Eileen Trauth said that the interviews suggested women's career choices were influenced by a wide range of factors including gender stereotypes, societal messages and family dynamics. Additionally, she also found a wide range of responses to motherhood, career and educational choices and gender stereotypes. These reinforced Dr. Trauth's belief that recognizing such diversity may result in more opportunities for women.

"What would be inappropriate is to look at a young woman and presume that she will get married, or that she will have children or that she will leave the workforce if she does have children," said Trauth, paraphrasing the experience of one her interviewees. "Organizations shouldn't have HR policies based on gender stereotypes because people are motivated by different things-salary, job security, flexible work schedules."

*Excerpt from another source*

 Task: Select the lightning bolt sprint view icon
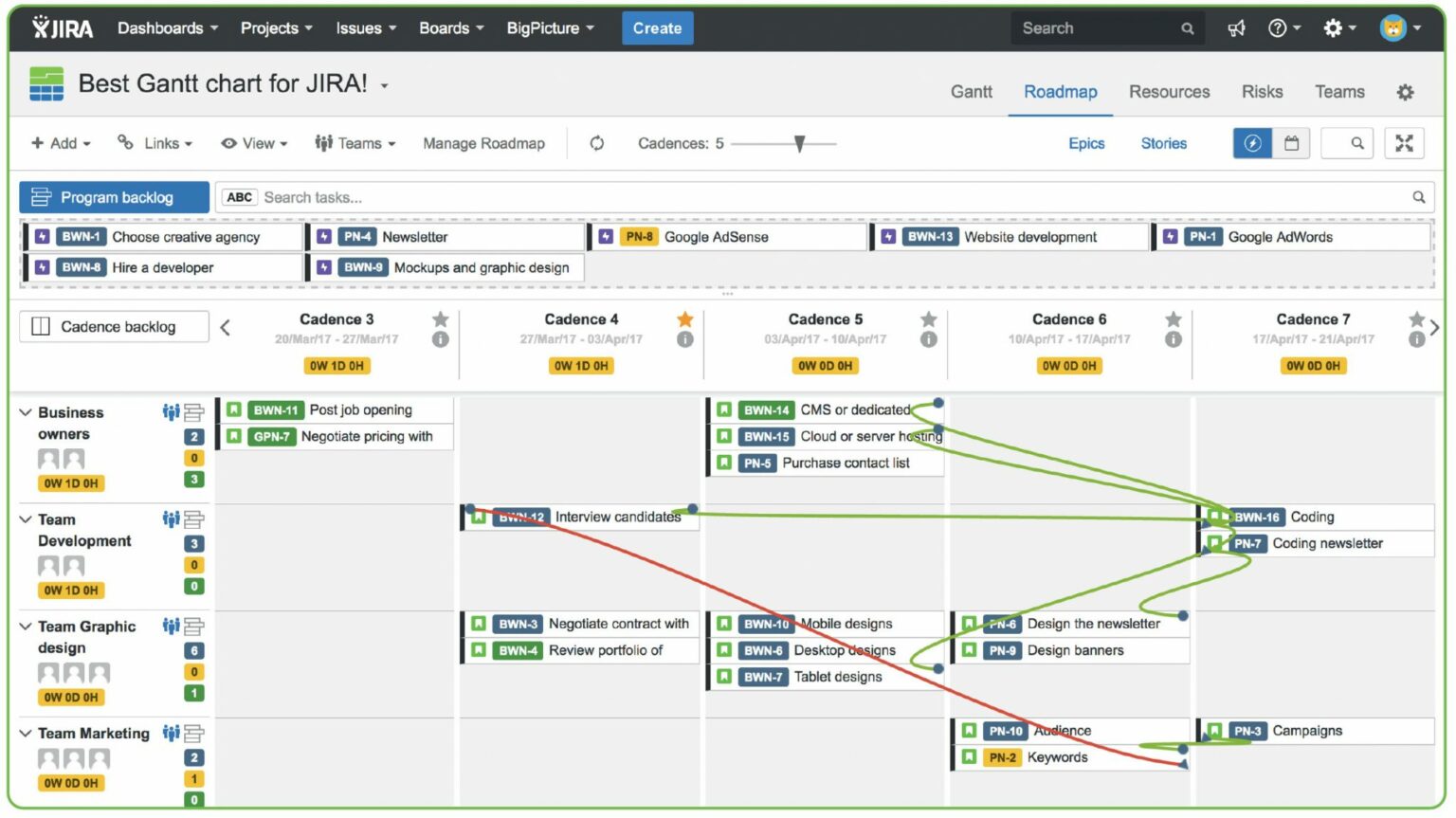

The US interviews also formed the basis of another paper, "Understanding the 'Mommy Tracks': A Framework for Analyzing Work-Family Balance in the IT Workforce" published in the Information Resources Management Journal (April-June 2006). In this paper, Quesenberry, Trauth and Allison Morgan - also an IST doctoral student - contend that women working in IT in the USA have devised a variety of strategies to balance their work-family responsibilities. Some feature in the workplace - such as flexible hours - while others focus on the home, including supportive partners, spouses and parents. Because of such differences, Dr. Trauth holds that employers should not establish a single "parenthood track" for employees.

The researchers also highlighted a number of significant differences in the way culture influences career choices. For example:

  • Referring to a woman interested in IT as a "geek" is a compliment in China.
  • Information technology jobs are seen as "clean" work in Ireland
  • Women's exam scores determine careers in India - unless they are members of the highest social class who are not expected to work.

According to Dr. Treuth, stereotyping may be one reason for the under-representation of women in the American IT workforce. A survey conducted in 2004 found that women account for only 32.4% of IT workers, compared with 41% in 1996.